No exit ramp led to the road below. The narrow gravel shoulder looked inviting, but he had no interest in getting towed. Instead, he drove past the underpass that Jenny had pointed out, to the next ramp. He pulled into a service station parking lot and checked his highway guide. Finding the route, he drove another circuitous three miles through suburban neighborhoods, rural farmland, and a stretch of gravel. He approached the interstate underpass and pulled to a stop underneath it. She jumped out, pointing at the nearest support pillar.

“See!” she said, “there’s the sign.”

He got out and read the sign, in blue spray paint:

2 Anothr World
“You’ve got to be kidding.” He took his Minolta out of the bag and took a few shots of the graffiti for completion’s sake. When he had finished, he realized that Jenny had moved about fifty yards away, where the sun was shining on a bit of gray retaining wall. He went to her.

A door sat flush in the stone wall, painted the exact gray shade as the stone. It was flush with the wall, and without the light shining on it, it would have been nearly impossible to find. The door handle was small, like a cabinet pull. Hinges weren’t visible, which meant they’d have to push it open. Below the handle, a padlock and hasp – also gray – seemed to secure it. He knelt in front of the door and looked over the lock. A moment later he realized the hasp was just pressed against the doorjamb, not attached. He pulled the hasp away; the padlock swung aside. He reached for the handle.

“Wait!” Jenny grabbed his hand. “I have to go first.”

“I’m just opening the door,” he said, turning the handle. The door creaked briefly, resisting, before swinging open. Inside was a short tunnel, ending in a wall – all of it constructed from the same gray stone as the retaining wall. He stood.

“Are you nervous?” he asked.

She nodded.

“Why?”

“Because I know what will happen. I’ll vanish.”

“Are you nervous about the other side?”

“No.”

“Why? How do you know it’ll be a better place?”

She cocked her head and frowned.

“Anyplace has got to be better than this.” Still holding her backpack in both hands, she started to walk forward.

“Wait!” She stopped.

“Let’s do this right. I want to get a couple of pictures, and there’s something I want you to do.”
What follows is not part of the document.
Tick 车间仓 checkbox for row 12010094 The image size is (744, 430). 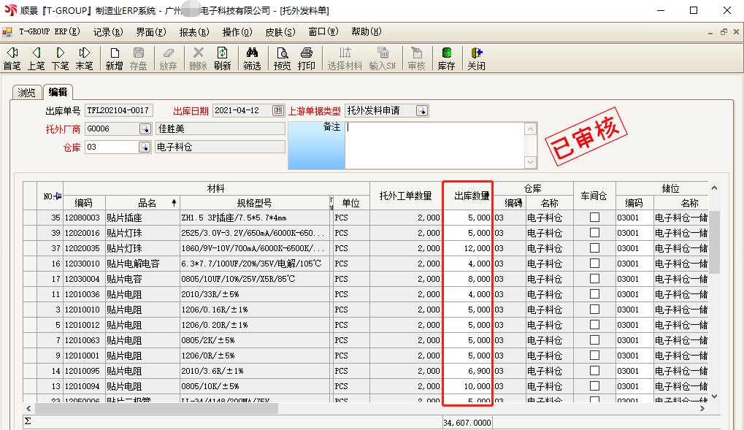point(594,386)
She seemed to shrink in on herself.

“What?”

“I’ve got some rope in the car. I’d like to tie it to you, so I can pull you back if I need to.”

“No,” she said. “I don’t like being tied up.”
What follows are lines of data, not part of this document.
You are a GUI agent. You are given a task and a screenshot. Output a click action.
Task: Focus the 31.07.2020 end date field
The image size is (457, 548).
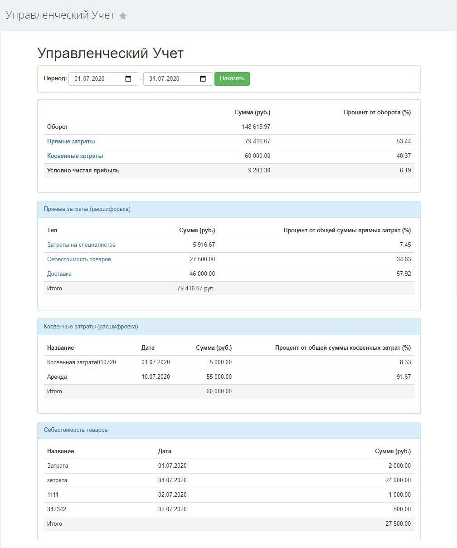point(170,79)
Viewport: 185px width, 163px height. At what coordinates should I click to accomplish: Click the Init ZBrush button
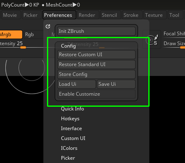coord(96,31)
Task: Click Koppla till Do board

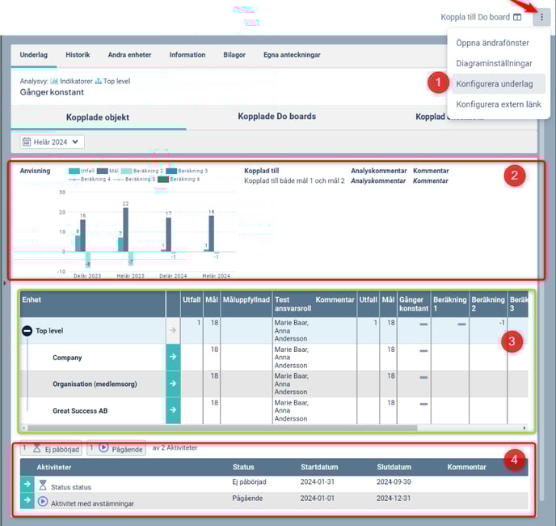Action: [475, 17]
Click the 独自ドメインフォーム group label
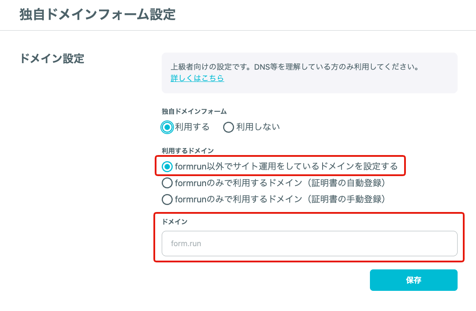 pos(194,112)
“I can attach it to your belt loop, or your backpack.”

“No.” She brought the backpack up in front of her again.

“All right.” He held up both hands. “Then can you promise me – and I mean promise me that you’ll step inside then come back out so I can see you?”
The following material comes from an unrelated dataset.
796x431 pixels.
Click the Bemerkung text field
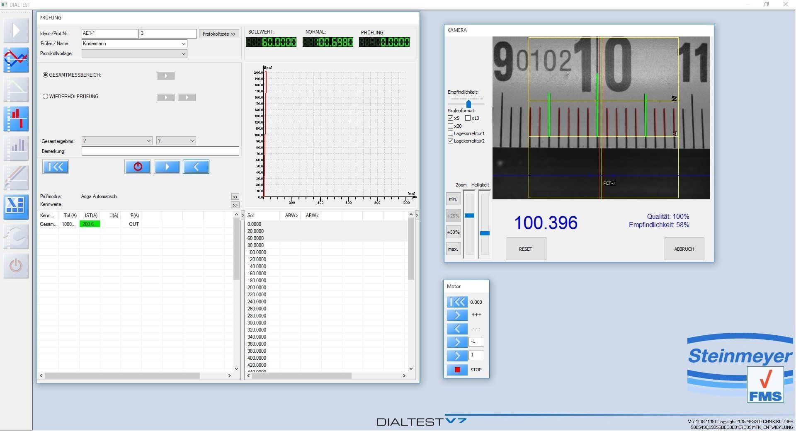pos(160,151)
“Um…okay. For another picture?”

“Yeah.”

“I can do that.”

“Good.” He snapped a few shots of her in front of the open door.

“I’m ready,” she finally said.

“Wait just one second,” he said, adjusting the camera to take a burst of shots. He looked up at her pale, somewhat-pretty face. “Did you know the police are looking for you?”

“Yeah,” she said, nodding. She turned to face the door then turned back.

“What did you do? How did you really hurt someone?”

“I killed my wife, Holly,” he said after a moment.

She stared at him. “Are you planning to kill me?”

“No.”

“Good. Here I go.” She turned back again and stepped through the doorway.

He raised the camera, pressed the button, and watched as her foot touched the stone floor inside, and she vanished.